• **Objective**
Output the lines of the records below exactly as they appear, beginning with the line containing "You are a computer-use" and ending with the line containing "coord(911,317)", both included, and leave out the pictures.

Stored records
- - - -
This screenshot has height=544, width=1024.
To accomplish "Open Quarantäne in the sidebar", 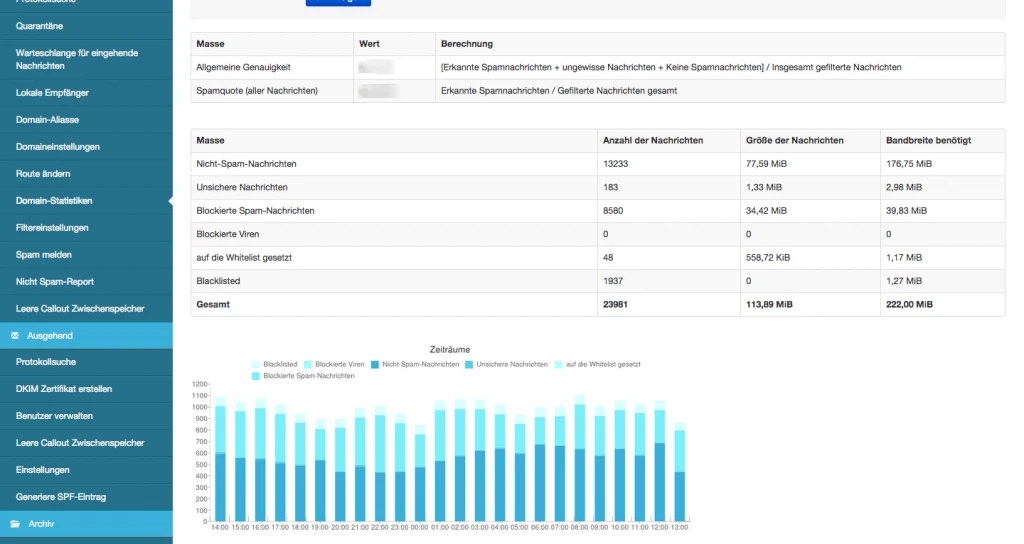I will pos(40,26).
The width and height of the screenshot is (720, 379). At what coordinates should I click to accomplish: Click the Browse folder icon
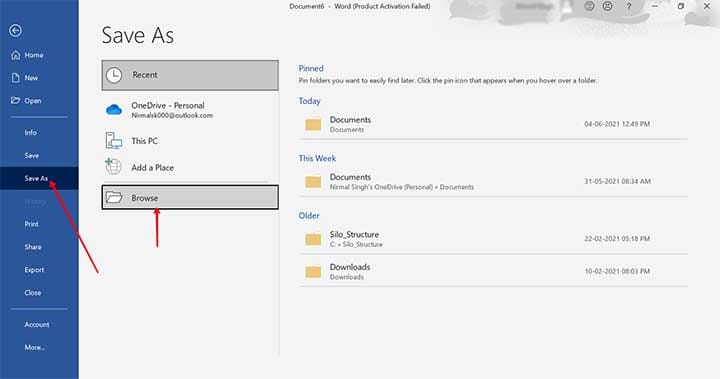(114, 198)
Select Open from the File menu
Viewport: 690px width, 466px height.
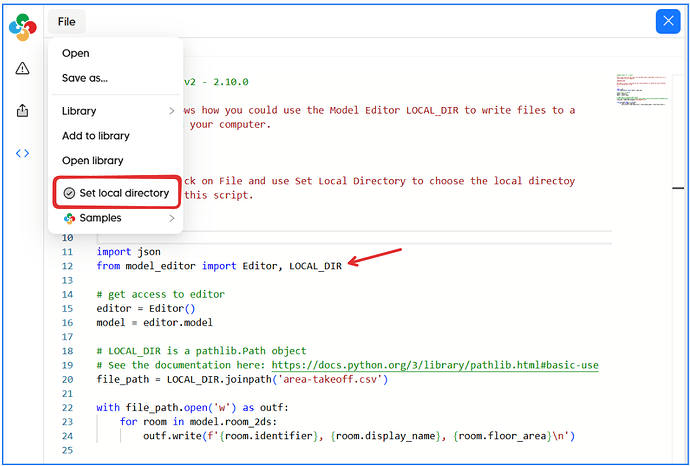[x=76, y=54]
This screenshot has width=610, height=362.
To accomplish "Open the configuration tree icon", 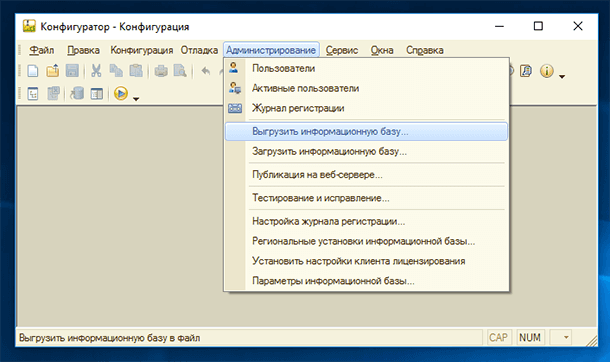I will (x=33, y=94).
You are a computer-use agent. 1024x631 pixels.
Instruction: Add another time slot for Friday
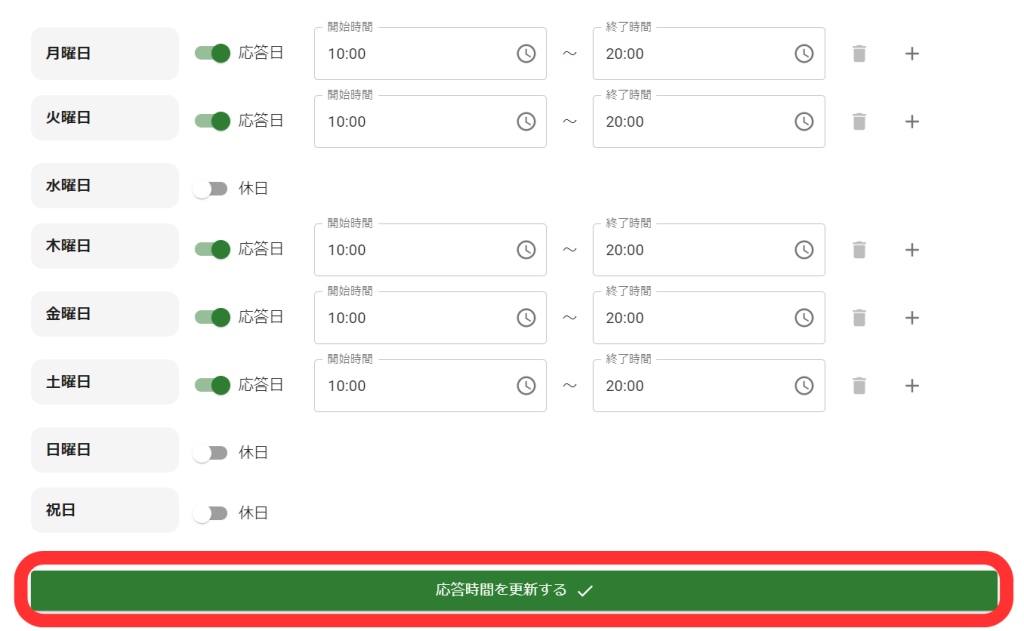coord(911,317)
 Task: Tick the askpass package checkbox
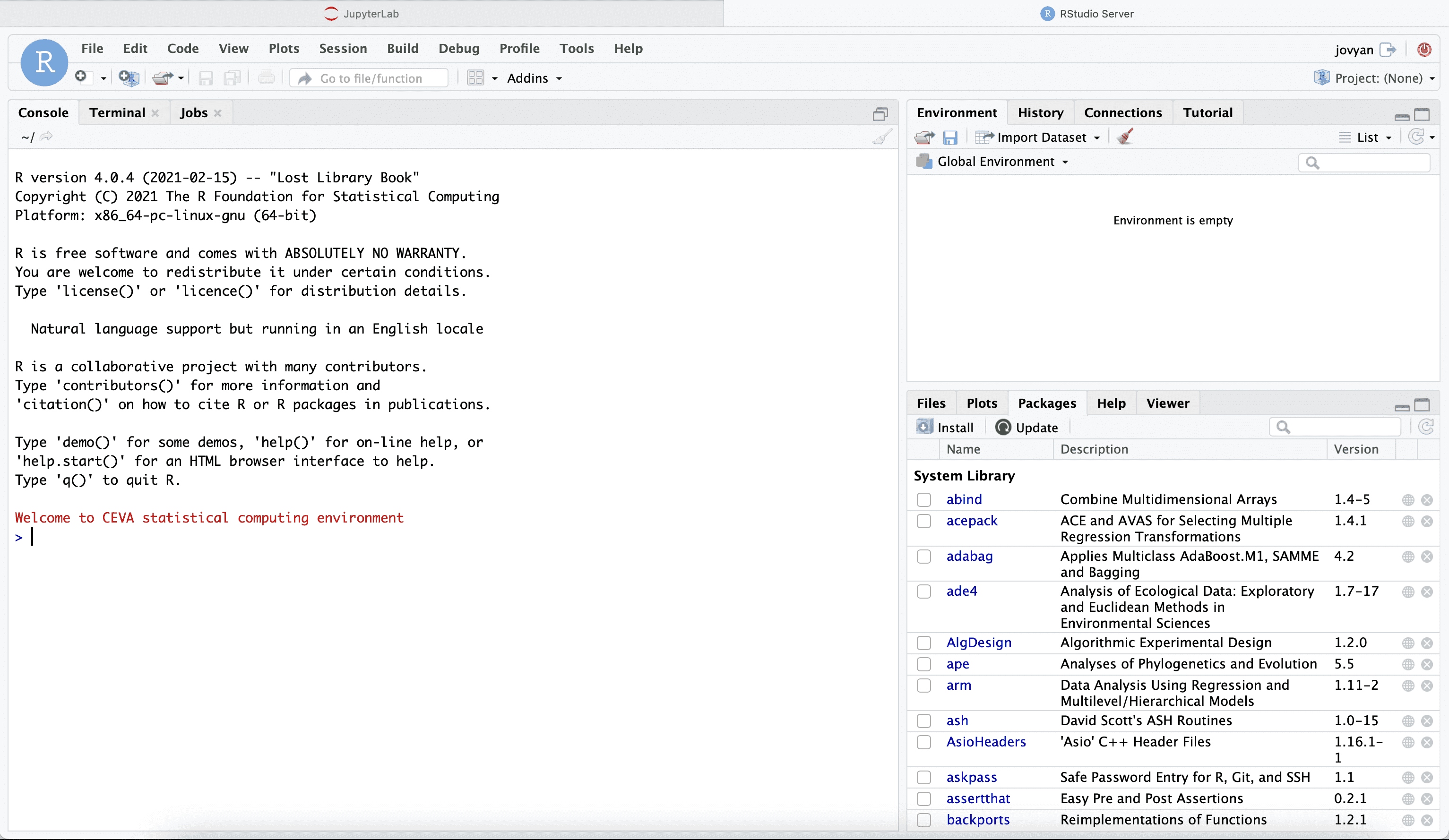(923, 777)
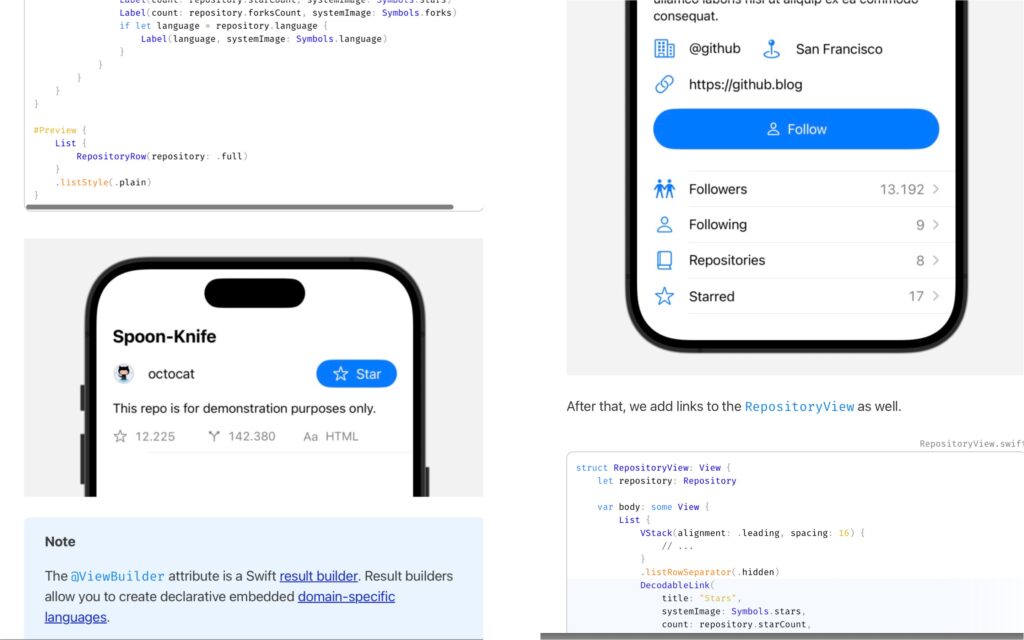This screenshot has width=1024, height=640.
Task: Click the Starred star icon
Action: [x=664, y=296]
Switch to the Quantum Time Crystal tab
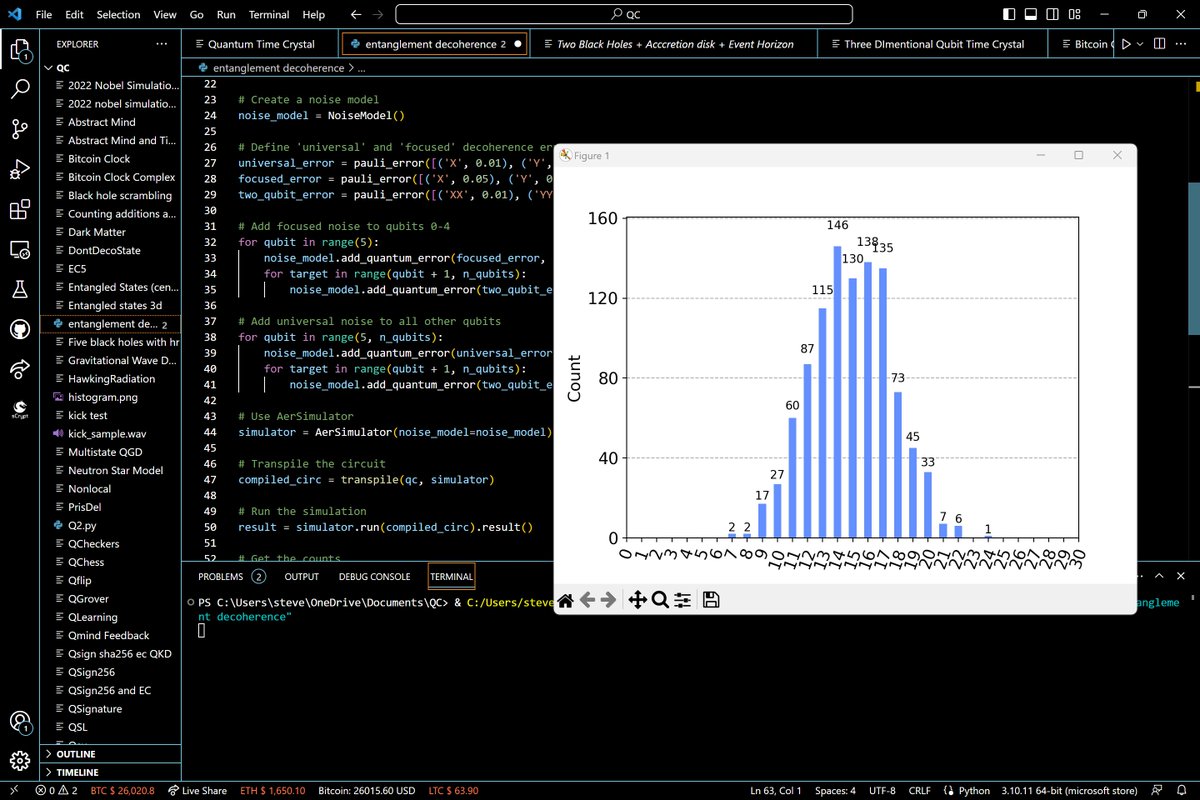Viewport: 1200px width, 800px height. coord(260,44)

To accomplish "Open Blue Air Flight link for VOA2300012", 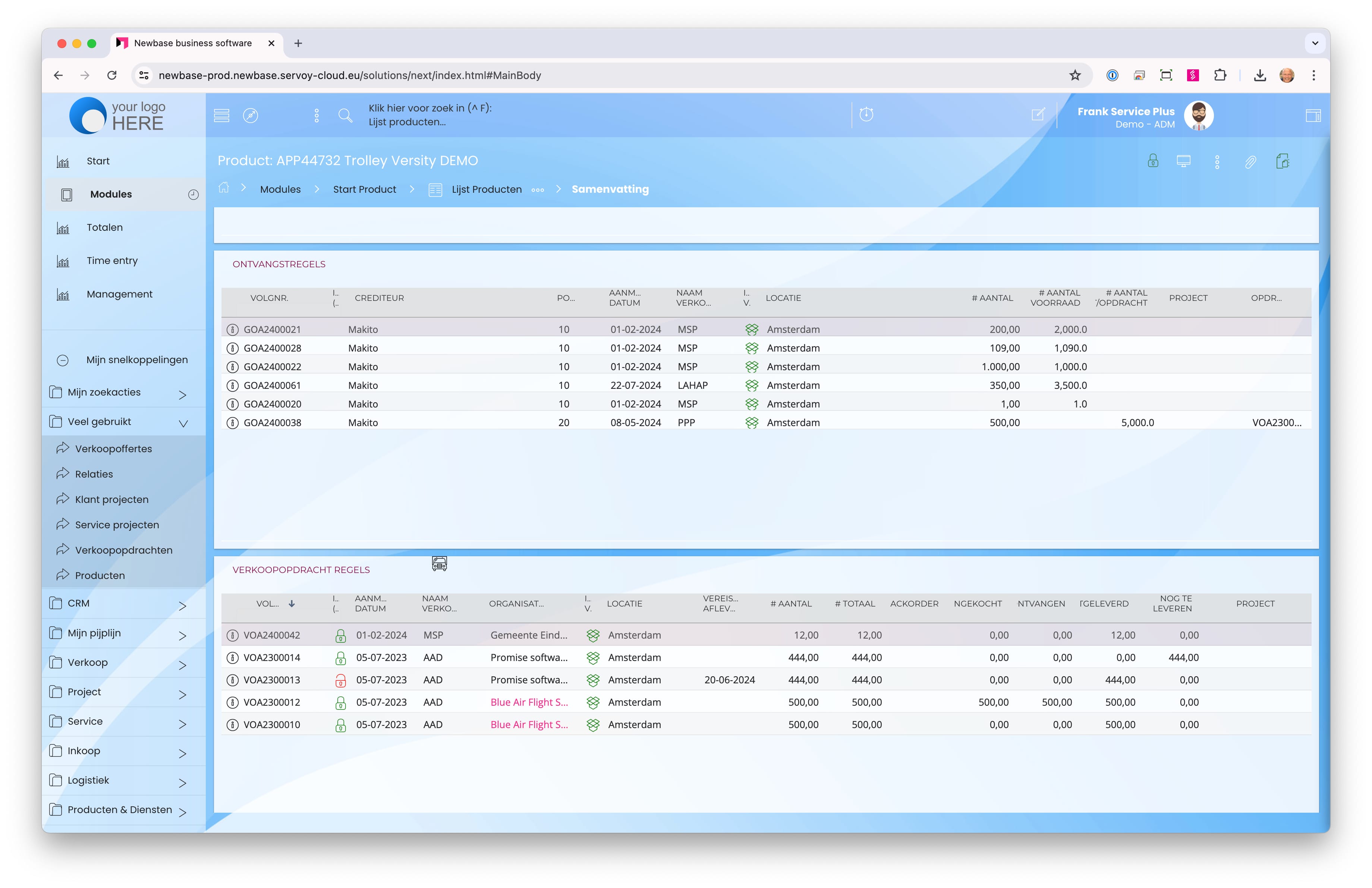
- - - -
• **Worked answer**
You are a computer-use agent. 1024x631 pixels.
Instruction: Add another time slot for Friday
coord(911,317)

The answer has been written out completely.